El Modus Vivendi era un crucero oceánico de aluminio de 10 m. de eslora, tipo «Flot»; venía realizando la travesía de las Azores de regreso a Europa, encontrándose a 8 días de las Bermudas, es decir, a medio camino, o lo que es lo mismo, en medio del inmenso océano Atlántico. El barco navegaba ligero con viento favorable, al atardecer, spí arriba, cuando de pronto, cesó inopinadamente la brisa, el spí se desinfló y el barco, con su amplia inercia, lo atrapó y se lo echó encima, encargándose el caótico oleaje de estas vastas extensiones —producto de mares cruzadas de fechts infinitos— de darle nada menos que ocho vueltas en el estay de proa. La vela no se podía arriar y se había quedado con un trozo inflado que amenazaba con destrozar el aparejo. A motor, dando penosos giros en redondo, consiguieron deshacer seis vueltas; pero quedaban dos. Era casi de noche; Jordi tuvo que hacer frente a la desagradable idea de ascender al palo a destrincar la driza con la única ayuda de los peldaños del mástil ¡suerte que los tenía!, mientras su mujer debía recoger la vela cuando cayera para evitar que pasara el barco por encima. La ascensión a un palo, con el spí izado, que se bambolea frenéticamente con la única pretensión de deshacerse de ti tuvo que ser extenuante.

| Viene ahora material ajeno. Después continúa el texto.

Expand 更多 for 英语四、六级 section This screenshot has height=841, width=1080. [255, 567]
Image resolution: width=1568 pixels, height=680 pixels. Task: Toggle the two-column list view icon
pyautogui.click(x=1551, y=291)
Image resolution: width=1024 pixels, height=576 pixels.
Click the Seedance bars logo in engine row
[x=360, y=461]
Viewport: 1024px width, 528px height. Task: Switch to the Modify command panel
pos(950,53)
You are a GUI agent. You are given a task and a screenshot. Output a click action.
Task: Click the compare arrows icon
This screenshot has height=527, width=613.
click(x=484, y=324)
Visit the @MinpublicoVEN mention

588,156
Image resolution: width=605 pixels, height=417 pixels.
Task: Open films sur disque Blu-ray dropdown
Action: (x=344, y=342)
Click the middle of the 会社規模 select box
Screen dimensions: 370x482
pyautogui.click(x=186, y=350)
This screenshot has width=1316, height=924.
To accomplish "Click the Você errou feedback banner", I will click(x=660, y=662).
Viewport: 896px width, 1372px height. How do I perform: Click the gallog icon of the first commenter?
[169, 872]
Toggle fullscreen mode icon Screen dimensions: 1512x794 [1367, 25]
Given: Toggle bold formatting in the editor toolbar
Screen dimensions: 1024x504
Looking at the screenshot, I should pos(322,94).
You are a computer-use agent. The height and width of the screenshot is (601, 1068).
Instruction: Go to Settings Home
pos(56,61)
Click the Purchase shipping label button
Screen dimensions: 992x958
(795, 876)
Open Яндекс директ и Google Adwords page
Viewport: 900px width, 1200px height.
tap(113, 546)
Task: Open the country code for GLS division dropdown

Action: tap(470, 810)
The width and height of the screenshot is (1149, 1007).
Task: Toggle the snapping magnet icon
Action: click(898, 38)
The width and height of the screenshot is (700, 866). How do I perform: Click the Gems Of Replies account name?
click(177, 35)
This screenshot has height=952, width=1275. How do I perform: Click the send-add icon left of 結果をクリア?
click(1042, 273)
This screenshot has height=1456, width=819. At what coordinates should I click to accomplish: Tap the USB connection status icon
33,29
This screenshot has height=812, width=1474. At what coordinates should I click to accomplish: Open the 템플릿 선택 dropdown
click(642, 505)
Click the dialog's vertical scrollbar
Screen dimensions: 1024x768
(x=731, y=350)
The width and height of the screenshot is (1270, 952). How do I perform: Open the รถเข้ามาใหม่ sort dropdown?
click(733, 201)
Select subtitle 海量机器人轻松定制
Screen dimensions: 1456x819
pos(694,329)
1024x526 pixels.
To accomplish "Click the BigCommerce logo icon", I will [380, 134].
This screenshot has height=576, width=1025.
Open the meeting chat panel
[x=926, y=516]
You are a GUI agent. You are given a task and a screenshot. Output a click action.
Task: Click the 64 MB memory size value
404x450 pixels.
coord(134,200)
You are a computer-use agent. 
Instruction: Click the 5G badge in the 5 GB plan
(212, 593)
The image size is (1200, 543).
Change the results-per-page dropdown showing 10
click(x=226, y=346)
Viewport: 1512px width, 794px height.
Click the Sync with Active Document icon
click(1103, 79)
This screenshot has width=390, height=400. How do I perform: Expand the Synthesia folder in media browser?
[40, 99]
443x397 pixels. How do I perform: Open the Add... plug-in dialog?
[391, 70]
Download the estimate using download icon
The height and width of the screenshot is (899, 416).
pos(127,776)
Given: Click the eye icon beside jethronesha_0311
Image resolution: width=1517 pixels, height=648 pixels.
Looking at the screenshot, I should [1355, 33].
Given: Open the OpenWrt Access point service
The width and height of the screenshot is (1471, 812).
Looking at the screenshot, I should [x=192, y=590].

Lo logró abrazándose al mástil y agarrando con las manos los peldaños del lado opuesto. Una vez arriba, cortó, su mujer recogió la vela, pero cuando trataba de recuperar la driza en cubierta, un pantocazo estuvo a punto de arrojarla por la borda. Con su marido arriba, no hubiera podido ser recuperada. Los dos fueron muy conscientes de que, aquella noche, se la habían jugado; pero tuvieron suerte y buena mano. Y todo, por el maldito spí.

Después de un relato como éste, muchos cruceristas preferirán dejar el spí en su bolsa y más que con los puños atados, encadenados. Los regatistas no podemos ni plantearnos algo semejante: cuando se puede izar el spí, los demás ya lo estarán haciendo y si no quieres quedar inevitablemente retrasado, más vale tenerlo rápido arriba. Este argumento elimina todas las dudas, y conduce a veces al célebre ¡bang!, o estallido con el que esta vela se despide del perro mundo haciéndose trizas para recordarnos que hemos excedido sus límites. La última vez que me sucedió, los grátiles se quedaron portando al viento, enmarcando una bonita estampa de la mar de la que había desaparecido el fino telón del spí. Ése, desde luego, no era día de spí.